**Descrição do exercício:**
Devolva todas as linhas abaixo, sem mudar nenhum caractere.

________________________________________

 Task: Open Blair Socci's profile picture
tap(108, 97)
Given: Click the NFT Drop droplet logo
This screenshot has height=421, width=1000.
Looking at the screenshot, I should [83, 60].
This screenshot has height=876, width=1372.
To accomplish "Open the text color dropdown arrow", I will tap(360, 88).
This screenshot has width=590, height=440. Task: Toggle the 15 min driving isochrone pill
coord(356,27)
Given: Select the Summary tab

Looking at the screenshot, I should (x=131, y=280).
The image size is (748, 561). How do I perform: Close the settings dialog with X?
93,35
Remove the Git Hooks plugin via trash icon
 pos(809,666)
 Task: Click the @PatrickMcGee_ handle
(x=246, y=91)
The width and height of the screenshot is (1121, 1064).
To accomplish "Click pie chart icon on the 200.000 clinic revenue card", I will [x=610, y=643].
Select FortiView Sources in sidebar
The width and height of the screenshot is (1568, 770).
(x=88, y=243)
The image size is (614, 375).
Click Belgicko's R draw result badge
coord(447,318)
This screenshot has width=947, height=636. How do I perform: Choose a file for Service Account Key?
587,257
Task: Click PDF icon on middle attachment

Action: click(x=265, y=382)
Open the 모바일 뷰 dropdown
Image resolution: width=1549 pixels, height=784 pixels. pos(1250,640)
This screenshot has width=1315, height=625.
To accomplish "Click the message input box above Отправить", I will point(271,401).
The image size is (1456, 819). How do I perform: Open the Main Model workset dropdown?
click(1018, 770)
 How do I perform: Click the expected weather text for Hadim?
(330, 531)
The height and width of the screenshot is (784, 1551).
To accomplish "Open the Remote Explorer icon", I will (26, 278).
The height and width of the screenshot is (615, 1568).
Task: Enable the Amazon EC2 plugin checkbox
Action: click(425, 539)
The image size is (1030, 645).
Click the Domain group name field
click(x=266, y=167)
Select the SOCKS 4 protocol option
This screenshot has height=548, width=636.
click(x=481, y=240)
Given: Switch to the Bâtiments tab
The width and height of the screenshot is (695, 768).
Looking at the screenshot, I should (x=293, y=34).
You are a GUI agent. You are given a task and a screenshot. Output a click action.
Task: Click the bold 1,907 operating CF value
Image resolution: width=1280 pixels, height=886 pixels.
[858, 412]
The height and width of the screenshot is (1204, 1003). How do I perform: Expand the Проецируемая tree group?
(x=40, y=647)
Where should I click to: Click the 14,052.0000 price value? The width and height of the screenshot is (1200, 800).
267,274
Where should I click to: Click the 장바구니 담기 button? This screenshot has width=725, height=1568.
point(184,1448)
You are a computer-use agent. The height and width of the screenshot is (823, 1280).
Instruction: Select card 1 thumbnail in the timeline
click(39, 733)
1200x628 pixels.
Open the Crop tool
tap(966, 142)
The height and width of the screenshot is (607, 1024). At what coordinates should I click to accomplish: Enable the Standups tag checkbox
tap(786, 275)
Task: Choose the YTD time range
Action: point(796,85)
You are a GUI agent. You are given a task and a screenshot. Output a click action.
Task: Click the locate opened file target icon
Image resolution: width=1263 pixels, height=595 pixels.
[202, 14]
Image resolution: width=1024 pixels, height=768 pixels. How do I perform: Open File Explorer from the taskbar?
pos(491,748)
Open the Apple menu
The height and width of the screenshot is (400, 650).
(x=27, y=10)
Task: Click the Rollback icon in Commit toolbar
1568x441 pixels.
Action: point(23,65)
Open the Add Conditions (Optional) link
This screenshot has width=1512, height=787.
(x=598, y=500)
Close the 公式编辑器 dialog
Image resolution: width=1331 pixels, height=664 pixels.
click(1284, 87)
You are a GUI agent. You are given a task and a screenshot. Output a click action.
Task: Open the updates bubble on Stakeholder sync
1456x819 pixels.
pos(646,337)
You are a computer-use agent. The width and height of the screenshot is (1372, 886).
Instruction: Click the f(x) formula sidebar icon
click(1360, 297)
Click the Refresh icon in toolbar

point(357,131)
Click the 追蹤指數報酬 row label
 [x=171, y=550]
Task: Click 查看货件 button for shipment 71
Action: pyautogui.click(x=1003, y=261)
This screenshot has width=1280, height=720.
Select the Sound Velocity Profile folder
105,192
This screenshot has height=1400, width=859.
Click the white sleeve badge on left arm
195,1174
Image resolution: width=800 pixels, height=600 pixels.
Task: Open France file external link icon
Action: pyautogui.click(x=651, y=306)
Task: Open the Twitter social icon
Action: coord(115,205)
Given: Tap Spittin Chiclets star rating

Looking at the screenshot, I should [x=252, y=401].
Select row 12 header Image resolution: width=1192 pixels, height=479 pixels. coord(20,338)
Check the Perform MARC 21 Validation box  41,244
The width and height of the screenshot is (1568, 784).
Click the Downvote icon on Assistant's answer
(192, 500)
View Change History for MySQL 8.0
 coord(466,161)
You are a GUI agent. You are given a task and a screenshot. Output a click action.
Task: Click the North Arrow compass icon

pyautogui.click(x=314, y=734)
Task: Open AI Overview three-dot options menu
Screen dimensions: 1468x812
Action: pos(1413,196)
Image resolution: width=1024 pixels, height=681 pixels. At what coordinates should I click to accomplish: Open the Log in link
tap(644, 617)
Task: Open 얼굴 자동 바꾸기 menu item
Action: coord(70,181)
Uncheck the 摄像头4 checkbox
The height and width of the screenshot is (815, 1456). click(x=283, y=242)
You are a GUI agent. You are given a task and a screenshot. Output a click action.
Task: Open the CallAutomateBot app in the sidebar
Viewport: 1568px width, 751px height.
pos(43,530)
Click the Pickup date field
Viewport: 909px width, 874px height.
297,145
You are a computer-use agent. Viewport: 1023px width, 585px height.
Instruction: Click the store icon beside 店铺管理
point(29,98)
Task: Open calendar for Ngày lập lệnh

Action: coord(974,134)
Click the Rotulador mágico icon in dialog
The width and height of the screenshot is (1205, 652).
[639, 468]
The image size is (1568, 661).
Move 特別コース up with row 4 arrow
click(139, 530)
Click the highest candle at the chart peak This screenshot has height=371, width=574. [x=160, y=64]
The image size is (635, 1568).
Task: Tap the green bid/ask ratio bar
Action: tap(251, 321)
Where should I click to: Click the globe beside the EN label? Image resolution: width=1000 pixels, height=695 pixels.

________________________________________

**Resultado:**
 Task: Open Blair Socci's profile picture
tap(108, 97)
Given: Click the NFT Drop droplet logo
This screenshot has height=421, width=1000.
Looking at the screenshot, I should [83, 60].
This screenshot has height=876, width=1372.
To accomplish "Open the text color dropdown arrow", I will tap(360, 88).
This screenshot has width=590, height=440. Task: Toggle the 15 min driving isochrone pill
coord(356,27)
Given: Select the Summary tab

Looking at the screenshot, I should (x=131, y=280).
The image size is (748, 561). How do I perform: Close the settings dialog with X?
93,35
Remove the Git Hooks plugin via trash icon
 pos(809,666)
 Task: Click the @PatrickMcGee_ handle
(x=246, y=91)
The width and height of the screenshot is (1121, 1064).
To accomplish "Click pie chart icon on the 200.000 clinic revenue card", I will [x=610, y=643].
Select FortiView Sources in sidebar
The width and height of the screenshot is (1568, 770).
(x=88, y=243)
The image size is (614, 375).
Click Belgicko's R draw result badge
coord(447,318)
This screenshot has width=947, height=636. How do I perform: Choose a file for Service Account Key?
587,257
Task: Click PDF icon on middle attachment

Action: click(x=265, y=382)
Open the 모바일 뷰 dropdown
Image resolution: width=1549 pixels, height=784 pixels. pos(1250,640)
This screenshot has width=1315, height=625.
To accomplish "Click the message input box above Отправить", I will point(271,401).
The image size is (1456, 819). How do I perform: Open the Main Model workset dropdown?
click(1018, 770)
 How do I perform: Click the expected weather text for Hadim?
(330, 531)
The height and width of the screenshot is (784, 1551).
To accomplish "Open the Remote Explorer icon", I will (26, 278).
The height and width of the screenshot is (615, 1568).
Task: Enable the Amazon EC2 plugin checkbox
Action: click(425, 539)
The image size is (1030, 645).
Click the Domain group name field
click(x=266, y=167)
Select the SOCKS 4 protocol option
This screenshot has height=548, width=636.
click(x=481, y=240)
Given: Switch to the Bâtiments tab
The width and height of the screenshot is (695, 768).
Looking at the screenshot, I should (x=293, y=34).
You are a GUI agent. You are given a task and a screenshot. Output a click action.
Task: Click the bold 1,907 operating CF value
Image resolution: width=1280 pixels, height=886 pixels.
[858, 412]
The height and width of the screenshot is (1204, 1003). How do I perform: Expand the Проецируемая tree group?
(x=40, y=647)
Where should I click to: Click the 14,052.0000 price value? The width and height of the screenshot is (1200, 800).
267,274
Where should I click to: Click the 장바구니 담기 button? This screenshot has width=725, height=1568.
point(184,1448)
You are a computer-use agent. The height and width of the screenshot is (823, 1280).
Instruction: Select card 1 thumbnail in the timeline
click(39, 733)
1200x628 pixels.
Open the Crop tool
tap(966, 142)
The height and width of the screenshot is (607, 1024). At what coordinates should I click to accomplish: Enable the Standups tag checkbox
tap(786, 275)
Task: Choose the YTD time range
Action: point(796,85)
You are a GUI agent. You are given a task and a screenshot. Output a click action.
Task: Click the locate opened file target icon
Image resolution: width=1263 pixels, height=595 pixels.
[202, 14]
Image resolution: width=1024 pixels, height=768 pixels. How do I perform: Open File Explorer from the taskbar?
pos(491,748)
Open the Apple menu
The height and width of the screenshot is (400, 650).
(x=27, y=10)
Task: Click the Rollback icon in Commit toolbar
1568x441 pixels.
Action: point(23,65)
Open the Add Conditions (Optional) link
This screenshot has width=1512, height=787.
(x=598, y=500)
Close the 公式编辑器 dialog
Image resolution: width=1331 pixels, height=664 pixels.
click(1284, 87)
You are a GUI agent. You are given a task and a screenshot. Output a click action.
Task: Open the updates bubble on Stakeholder sync
1456x819 pixels.
pos(646,337)
You are a computer-use agent. The width and height of the screenshot is (1372, 886).
Instruction: Click the f(x) formula sidebar icon
click(1360, 297)
Click the Refresh icon in toolbar

point(357,131)
Click the 追蹤指數報酬 row label
 [x=171, y=550]
Task: Click 查看货件 button for shipment 71
Action: pyautogui.click(x=1003, y=261)
This screenshot has width=1280, height=720.
Select the Sound Velocity Profile folder
105,192
This screenshot has height=1400, width=859.
Click the white sleeve badge on left arm
195,1174
Image resolution: width=800 pixels, height=600 pixels.
Task: Open France file external link icon
Action: pyautogui.click(x=651, y=306)
Task: Open the Twitter social icon
Action: coord(115,205)
Given: Tap Spittin Chiclets star rating

Looking at the screenshot, I should [x=252, y=401].
Select row 12 header Image resolution: width=1192 pixels, height=479 pixels. coord(20,338)
Check the Perform MARC 21 Validation box  41,244
The width and height of the screenshot is (1568, 784).
Click the Downvote icon on Assistant's answer
(192, 500)
View Change History for MySQL 8.0
 coord(466,161)
You are a GUI agent. You are given a task and a screenshot. Output a click action.
Task: Click the North Arrow compass icon

pyautogui.click(x=314, y=734)
Task: Open AI Overview three-dot options menu
Screen dimensions: 1468x812
Action: pos(1413,196)
Image resolution: width=1024 pixels, height=681 pixels. At what coordinates should I click to accomplish: Open the Log in link
tap(644, 617)
Task: Open 얼굴 자동 바꾸기 menu item
Action: coord(70,181)
Uncheck the 摄像头4 checkbox
The height and width of the screenshot is (815, 1456). click(x=283, y=242)
You are a GUI agent. You are given a task and a screenshot. Output a click action.
Task: Open the CallAutomateBot app in the sidebar
Viewport: 1568px width, 751px height.
pos(43,530)
Click the Pickup date field
Viewport: 909px width, 874px height.
297,145
You are a computer-use agent. Viewport: 1023px width, 585px height.
Instruction: Click the store icon beside 店铺管理
point(29,98)
Task: Open calendar for Ngày lập lệnh

Action: coord(974,134)
Click the Rotulador mágico icon in dialog
The width and height of the screenshot is (1205, 652).
[639, 468]
The image size is (1568, 661).
Move 特別コース up with row 4 arrow
click(139, 530)
Click the highest candle at the chart peak This screenshot has height=371, width=574. [x=160, y=64]
The image size is (635, 1568).
Task: Tap the green bid/ask ratio bar
Action: tap(251, 321)
Where should I click to: Click the globe beside the EN label? Image resolution: width=1000 pixels, height=695 pixels.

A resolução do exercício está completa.